US Insights

Avoiding the retail 'death zone'

Bryan Gildenberg

Chief Knowledge Manager

Retail 11.17.2016 / 13:00


Go high or go low, but avoid the middle.

Consumers have more choices than ever on where to spend their money. Despite this, there's been a marked decline in the number of stores consumers actually visit during any given month. The challenge for retailers is how to capture their share of shrinking consumer loyalty in an environment of increasing noise.

Kantar Retail data shows a 5.1% increase in both the number of bricks-and-mortar stores and selling space between 2008 and 2015. However, consumers shop at 24.2% fewer retailers per month than they did in 2008, buying from 19.1% fewer categories. The capacity or availability of consumers to engage with retail is moving in the opposite direction to the amount of retail.

Some 90% of everything in America is still bought and sold in bricks-and-mortar stores, but the retail industry is increasingly fragmented. In 2005, Walmart accounted for 40% of total retail sales growth in the US. Kantar Retail forecasts that between 2016 and 2021, no retailer will account for more than 5% of total growth.


Kantar Retail believes those brands that master the niches will succeed. Brands that focus on either end of the income spectrum will drive more growth, whereas brands that stay in the middle will be left behind. Costco is a niche player, but it is the third-largest retailer in the world. In the US, niches are the size of European countries.

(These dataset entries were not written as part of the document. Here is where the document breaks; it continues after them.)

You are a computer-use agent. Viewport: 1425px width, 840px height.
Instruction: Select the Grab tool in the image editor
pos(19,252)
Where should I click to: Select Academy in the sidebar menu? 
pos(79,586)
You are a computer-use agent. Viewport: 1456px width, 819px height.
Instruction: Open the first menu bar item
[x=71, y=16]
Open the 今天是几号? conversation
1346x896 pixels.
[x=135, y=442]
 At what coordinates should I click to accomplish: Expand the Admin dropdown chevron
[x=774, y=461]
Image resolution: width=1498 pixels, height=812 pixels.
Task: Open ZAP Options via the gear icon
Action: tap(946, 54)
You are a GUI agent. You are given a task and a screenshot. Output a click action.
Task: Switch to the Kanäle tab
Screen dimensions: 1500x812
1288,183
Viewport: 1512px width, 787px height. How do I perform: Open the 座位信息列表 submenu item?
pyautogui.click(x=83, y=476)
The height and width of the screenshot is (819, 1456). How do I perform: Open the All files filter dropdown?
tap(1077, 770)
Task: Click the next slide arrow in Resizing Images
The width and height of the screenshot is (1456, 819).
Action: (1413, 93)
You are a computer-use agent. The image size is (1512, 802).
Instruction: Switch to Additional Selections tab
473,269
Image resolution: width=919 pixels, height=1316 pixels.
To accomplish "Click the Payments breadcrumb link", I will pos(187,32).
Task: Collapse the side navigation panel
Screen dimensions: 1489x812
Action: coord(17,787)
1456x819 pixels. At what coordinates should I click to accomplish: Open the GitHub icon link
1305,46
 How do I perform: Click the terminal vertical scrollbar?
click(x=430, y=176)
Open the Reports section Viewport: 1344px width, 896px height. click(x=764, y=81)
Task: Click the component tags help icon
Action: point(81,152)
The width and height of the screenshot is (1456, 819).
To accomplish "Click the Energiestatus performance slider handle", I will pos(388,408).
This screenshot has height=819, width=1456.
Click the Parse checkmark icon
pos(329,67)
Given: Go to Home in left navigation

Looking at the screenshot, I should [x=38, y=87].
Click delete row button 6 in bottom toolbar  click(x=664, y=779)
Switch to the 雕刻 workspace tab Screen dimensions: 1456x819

As the world becomes more fragmented, individuals may retrench and simplify towards brands that inspire their hopes or confirm their fears. The world is getting more complex and people are getting simpler. Most of the retail models that are winning are uncomfortable and unfamiliar. If you’re uncomfortable, that’s good, because growth is going to increasingly come from uncomfortable places. Go high, or go low, but not the middle.